All personnel. This is Mother, attention please. Arrival two hours ago of the United Federation interstellar scout-class Sabre was responsible for strong electromagnetic pulse. All primary systems are fully functional, secondary systems will be back online shortly. The singularity worm-drive onboard the Sabre was developed during year 995 of Santa Maria journey time. The Sabre is now deploying its colonist transports to gas giant b ocean moon. Personnel are advised to join counseling groups on all decks.

All personnel. This is Mother, attention please. The results of the Santa Maria referendum on proposition 1A have been tabulated. Santa Maria will be refurbished with a singularity worm-drive and upgraded habitat resources. Cryochambers will be added to deck five for optional suspension and all interior living areas will be resurfaced and modernised. Generations six through eight will disembark and join Vixen and Sabre colonists on planet c and the gas giant b ocean moon. Remaining generations will retrain for the journey to Barnard’s Star, anticipated to take only fifteen years. Congratulations as you begin this historic voyage as the next colonists to another star. Legal counselors are available on decks two through five to assist in waiver statements with regard to the United Federation’s limited liability for your first arrival status at Barnard’s Star.

(c) C. Scharf (2010).


CoffeeCupContrails said...

Very nice. I enjoyed it immensely. It has a strong touch of Arthur C. Clarke. You definitely need to expand on this. And I'm glad that you declared 'earth years' and 'earth days'. Too many sci-fi stories on TV and in print miss out on that.

Gerard O'Neill's 'The High Frontier' has been an inspiration to at least two generations of space enthusiasts. I've been reading that these past few weeks and it has excited me tremendously as an engineer.

While sci-fi stories elaborating on life on Mars and other planets have always been good, I have been searching for good stories on interstellar travel, because they seem more inspired and dreamy. Clarke has a huge contribution here. Kip Thorne's Black holes and Time warps has that running story line about interstellar travelers that was just perfect, with the right background music in your head (for me it was the Armageddon score): it kept me hooked like no other popular science book has ever done. Lisa Randall made an attempt in her brilliant book Warped Passages, but it felt far short. It took me months to finish reading her book. Especially when these days, like many others, I read about 4 books simultaneously, you can keep me hooked if you have a story to tell. I respect science books that make me dreamy, not sleepy; that inspire and not just inform.

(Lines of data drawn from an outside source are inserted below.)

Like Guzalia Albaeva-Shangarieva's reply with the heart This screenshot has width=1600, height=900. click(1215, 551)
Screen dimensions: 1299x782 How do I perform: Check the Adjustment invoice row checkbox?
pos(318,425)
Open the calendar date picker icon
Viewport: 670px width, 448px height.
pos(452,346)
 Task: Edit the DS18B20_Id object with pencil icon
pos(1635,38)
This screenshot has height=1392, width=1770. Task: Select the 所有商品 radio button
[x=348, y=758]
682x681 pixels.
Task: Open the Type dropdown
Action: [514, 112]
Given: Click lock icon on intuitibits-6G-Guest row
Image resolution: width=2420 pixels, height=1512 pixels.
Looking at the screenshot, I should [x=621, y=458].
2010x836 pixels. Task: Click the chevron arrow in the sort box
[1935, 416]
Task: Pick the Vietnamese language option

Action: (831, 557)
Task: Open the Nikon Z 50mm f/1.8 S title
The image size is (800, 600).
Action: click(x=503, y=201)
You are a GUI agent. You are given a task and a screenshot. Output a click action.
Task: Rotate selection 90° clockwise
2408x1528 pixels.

I think more scientists need to do what Thorne, Clarke and Sagan did: explain inspiring scientific concepts (like your entanglement drive or the multitude of clever engineering in Thorne's book) using good stories. It helps keep the attention of today's highly distractible internet audience, who love science articles and books, but only next to a good story. Even long Sci-Am articles could do with a strong dose of entertainment.

Do you have any other recommendations on interstellar travel based sci-fi stories, even short stories that inspired you? Other commenters, please feel free to add your recommendations.

Caleb Scharf said...

Thanks for the generous comments.

It's interesting, long-time criticisms of the O'Neill vision are that it would just be too expensive to ever be worth doing - but of course that assumes all sorts of things about human population needs and energy and raw elemental needs (espec. for things like the rare earth elements these days) - that just may change.

I couldn't agree more that there could be more 'vision' in the way scientists put across ideas and discoveries - I think it's possible without diluting the reality. Sagan had a rare gift for placing a very humanistic view right next to hard science, which of course worked extremely well to create immediacy and interest.

I'll confess that some of Iain Banks' stuff, especially his 'Culture' novels, have impressed me greatly in how they deal with interstellar travel, as well as alien environments. Check out the 'Algebraist' for a great ride.

Nick said...

Nice work Caleb, enjoyed that. So when is the first collection of short stories out? I want a signed copy.